• _Exercise brief_
When a line of the records contains "agent", copy it.

---------- Working data ----------

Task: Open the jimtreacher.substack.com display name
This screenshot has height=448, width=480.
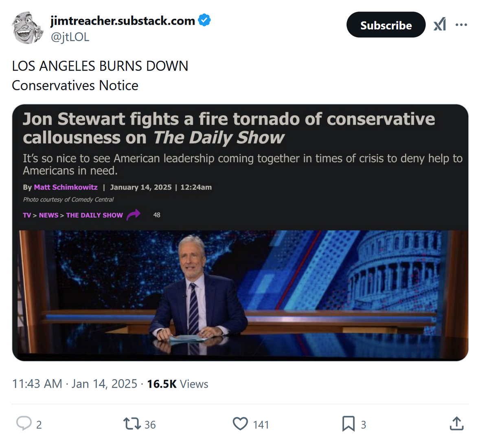Action: pyautogui.click(x=123, y=20)
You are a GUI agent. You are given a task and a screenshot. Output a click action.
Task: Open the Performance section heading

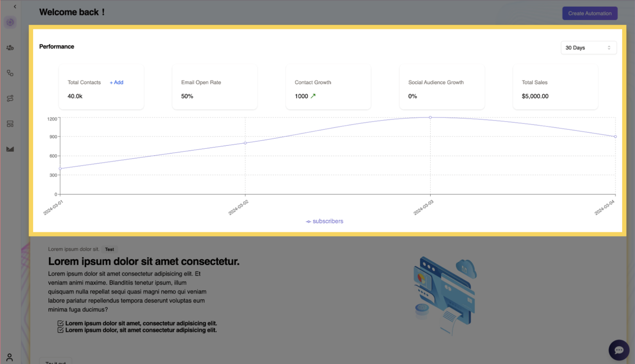(57, 47)
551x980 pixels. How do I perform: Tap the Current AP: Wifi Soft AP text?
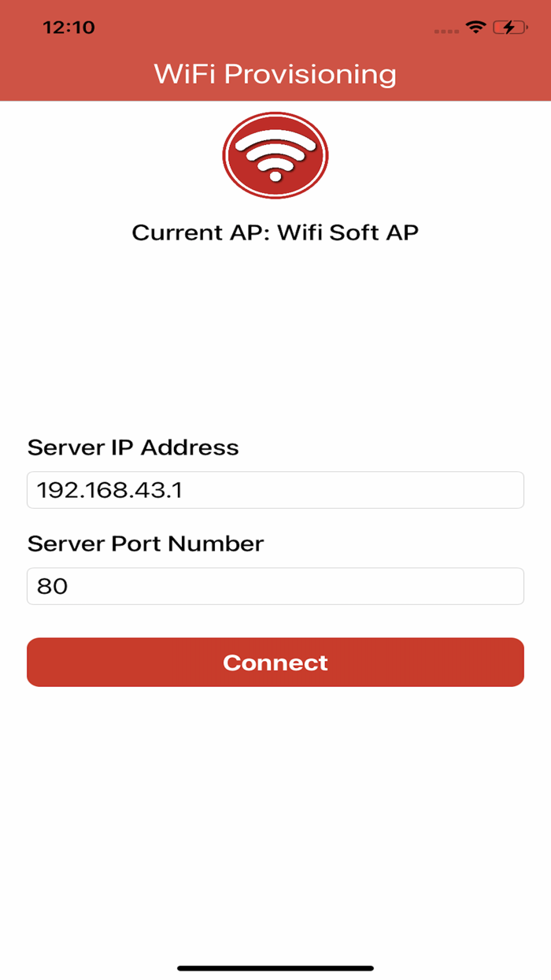tap(276, 232)
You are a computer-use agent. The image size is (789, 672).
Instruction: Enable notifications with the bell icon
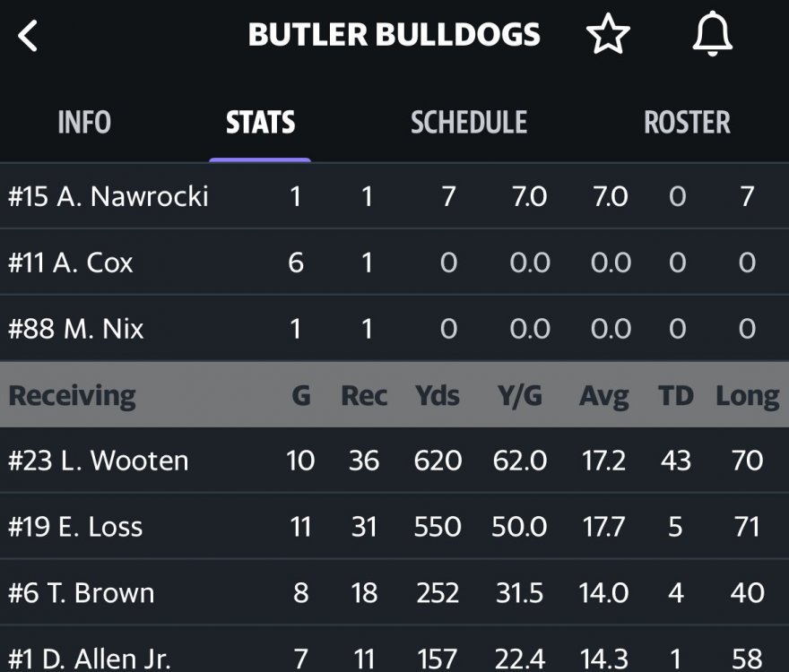713,36
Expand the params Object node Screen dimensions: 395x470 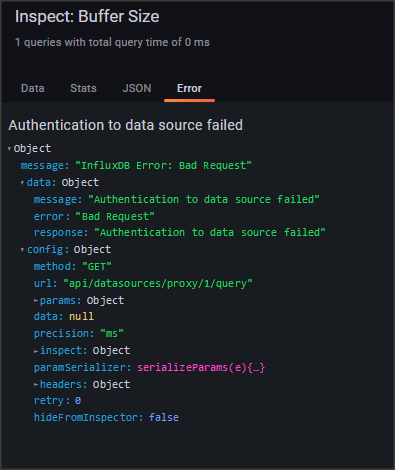point(36,301)
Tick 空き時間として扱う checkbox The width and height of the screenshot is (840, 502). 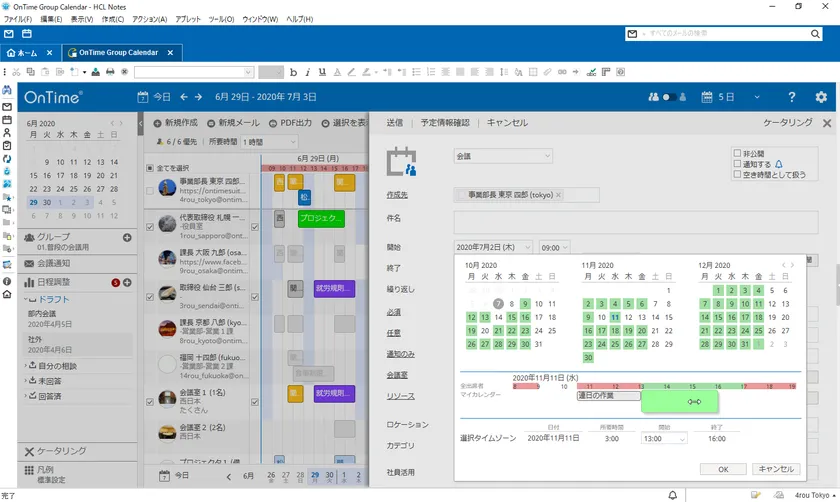click(x=737, y=175)
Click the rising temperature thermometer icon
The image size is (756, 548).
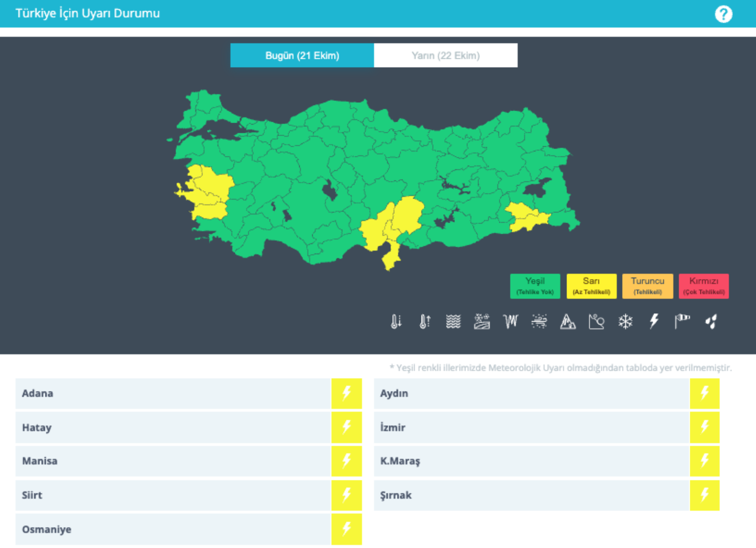click(425, 321)
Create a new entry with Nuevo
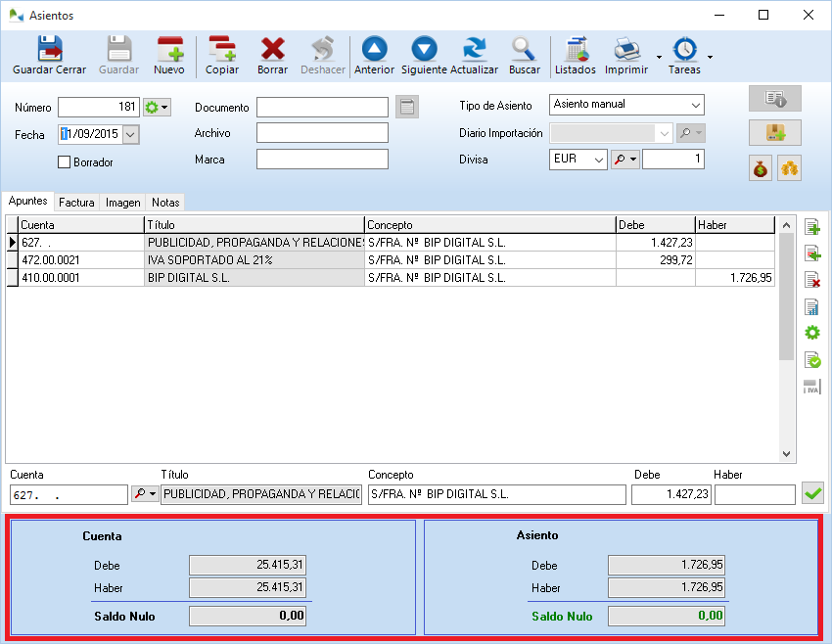This screenshot has width=832, height=644. pos(169,55)
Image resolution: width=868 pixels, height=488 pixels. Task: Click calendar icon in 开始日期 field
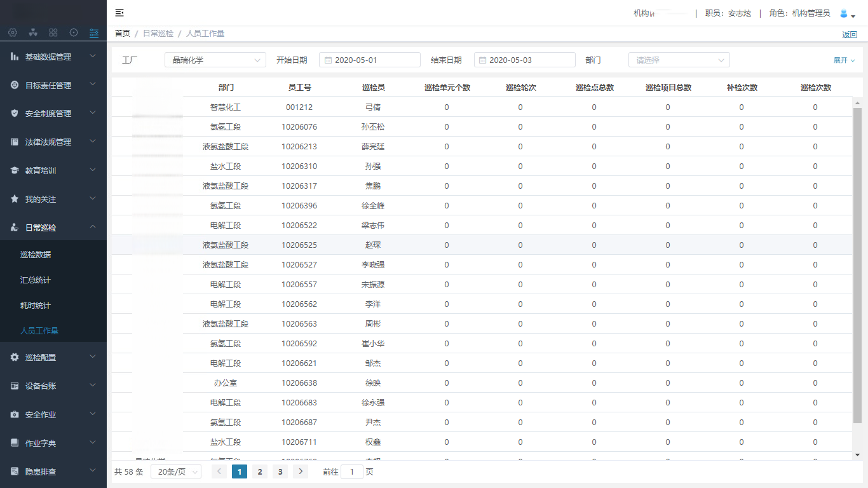(328, 60)
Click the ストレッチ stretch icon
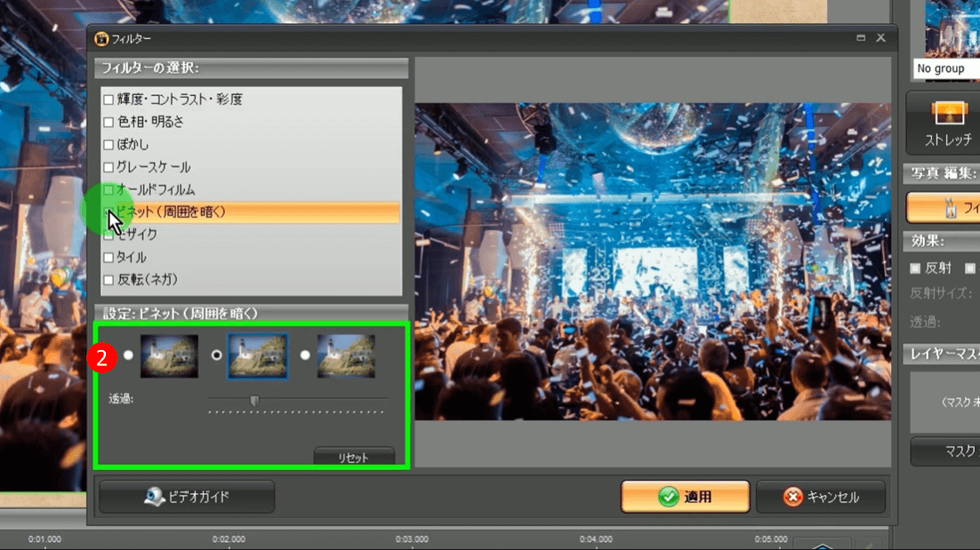Image resolution: width=980 pixels, height=550 pixels. tap(943, 113)
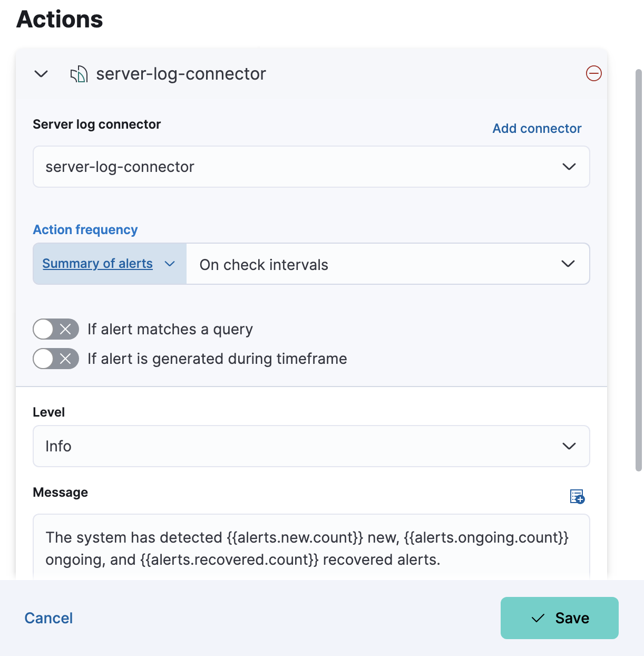Click the Add connector link
The image size is (644, 656).
pyautogui.click(x=536, y=128)
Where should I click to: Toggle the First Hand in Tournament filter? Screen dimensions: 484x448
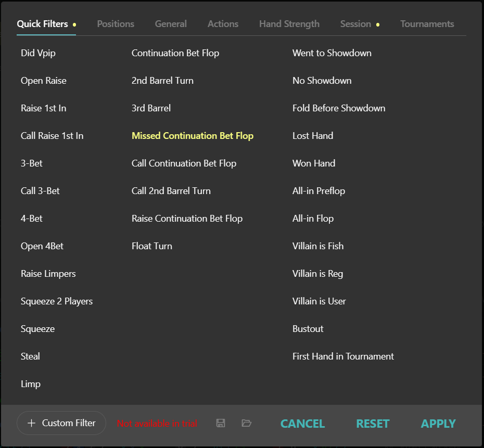[x=343, y=356]
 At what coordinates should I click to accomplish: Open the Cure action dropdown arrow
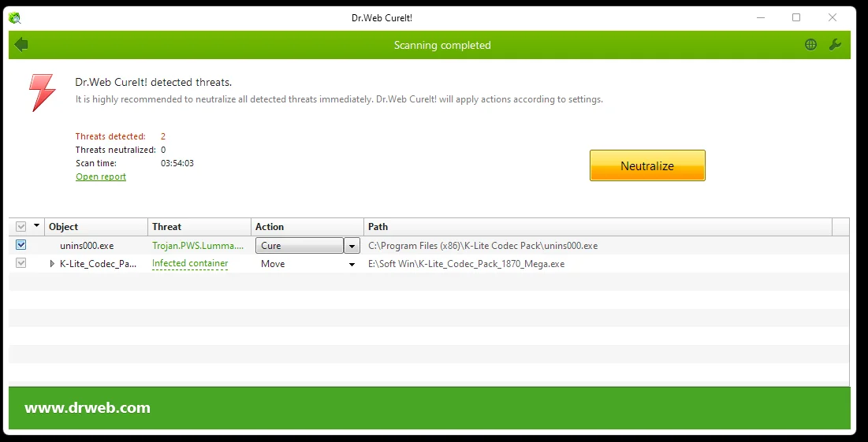pos(352,246)
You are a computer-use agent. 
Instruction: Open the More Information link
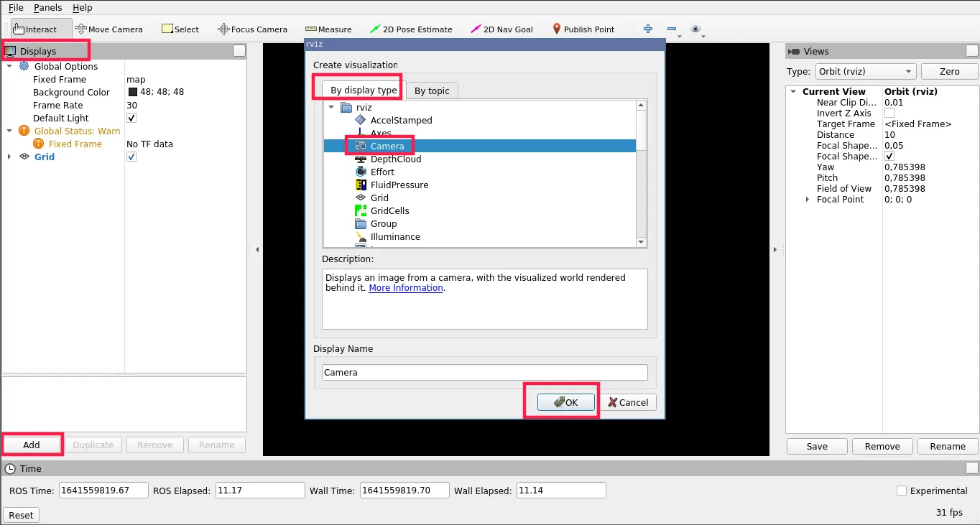coord(405,288)
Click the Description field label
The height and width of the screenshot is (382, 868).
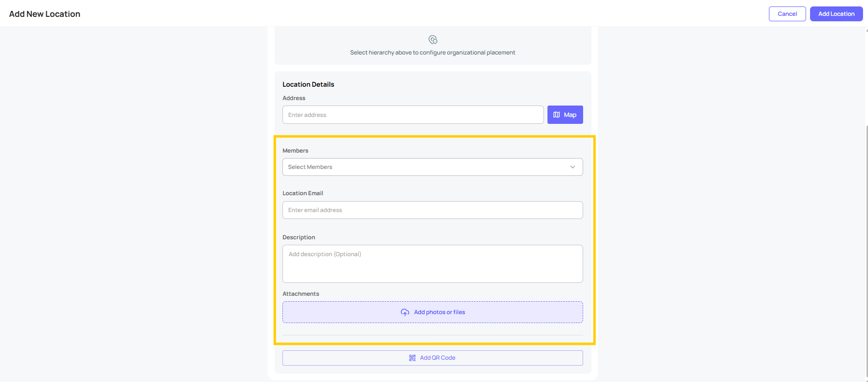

----------

• _Solution for this problem_
You are a GUI agent. You are given a task and a screenshot. Output a click action.
You are a computer-use agent. The image size is (789, 672).
You are a computer-use agent. 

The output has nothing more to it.